**What you will do**
Repeat each line of the records below exactly.

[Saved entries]
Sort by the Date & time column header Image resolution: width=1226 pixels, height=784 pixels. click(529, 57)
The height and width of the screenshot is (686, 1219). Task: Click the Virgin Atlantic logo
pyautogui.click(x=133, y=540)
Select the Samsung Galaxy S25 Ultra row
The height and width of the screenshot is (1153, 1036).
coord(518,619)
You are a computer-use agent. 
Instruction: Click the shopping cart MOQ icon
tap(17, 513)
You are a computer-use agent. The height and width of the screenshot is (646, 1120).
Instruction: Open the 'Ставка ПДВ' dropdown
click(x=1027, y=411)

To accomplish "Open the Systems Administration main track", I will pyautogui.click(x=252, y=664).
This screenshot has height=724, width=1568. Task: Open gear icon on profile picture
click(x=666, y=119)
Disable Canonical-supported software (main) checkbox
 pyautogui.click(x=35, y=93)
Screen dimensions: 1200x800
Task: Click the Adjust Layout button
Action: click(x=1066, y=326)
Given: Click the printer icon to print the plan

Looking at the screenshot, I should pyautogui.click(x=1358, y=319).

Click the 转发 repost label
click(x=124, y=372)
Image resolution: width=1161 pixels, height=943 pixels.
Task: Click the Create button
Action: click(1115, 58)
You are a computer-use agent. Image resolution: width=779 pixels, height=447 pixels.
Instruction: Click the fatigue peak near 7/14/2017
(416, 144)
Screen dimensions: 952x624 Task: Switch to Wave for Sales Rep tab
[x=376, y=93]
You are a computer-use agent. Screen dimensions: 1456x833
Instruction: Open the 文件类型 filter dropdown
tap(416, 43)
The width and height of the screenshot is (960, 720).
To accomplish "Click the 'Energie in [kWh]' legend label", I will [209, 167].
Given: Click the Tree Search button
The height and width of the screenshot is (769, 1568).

**Solution for this problem**
Sort by the Date & time column header Image resolution: width=1226 pixels, height=784 pixels. click(529, 57)
The height and width of the screenshot is (686, 1219). Task: Click the Virgin Atlantic logo
pyautogui.click(x=133, y=540)
Select the Samsung Galaxy S25 Ultra row
The height and width of the screenshot is (1153, 1036).
coord(518,619)
You are a computer-use agent. 
Instruction: Click the shopping cart MOQ icon
tap(17, 513)
You are a computer-use agent. The height and width of the screenshot is (646, 1120).
Instruction: Open the 'Ставка ПДВ' dropdown
click(x=1027, y=411)

To accomplish "Open the Systems Administration main track", I will pyautogui.click(x=252, y=664).
This screenshot has height=724, width=1568. Task: Open gear icon on profile picture
click(x=666, y=119)
Disable Canonical-supported software (main) checkbox
 pyautogui.click(x=35, y=93)
Screen dimensions: 1200x800
Task: Click the Adjust Layout button
Action: click(x=1066, y=326)
Given: Click the printer icon to print the plan

Looking at the screenshot, I should pyautogui.click(x=1358, y=319).

Click the 转发 repost label
click(x=124, y=372)
Image resolution: width=1161 pixels, height=943 pixels.
Task: Click the Create button
Action: click(1115, 58)
You are a computer-use agent. Image resolution: width=779 pixels, height=447 pixels.
Instruction: Click the fatigue peak near 7/14/2017
(416, 144)
Screen dimensions: 952x624 Task: Switch to Wave for Sales Rep tab
[x=376, y=93]
You are a computer-use agent. Screen dimensions: 1456x833
Instruction: Open the 文件类型 filter dropdown
tap(416, 43)
The width and height of the screenshot is (960, 720).
To accomplish "Click the 'Energie in [kWh]' legend label", I will [209, 167].
Given: Click the Tree Search button
The height and width of the screenshot is (769, 1568).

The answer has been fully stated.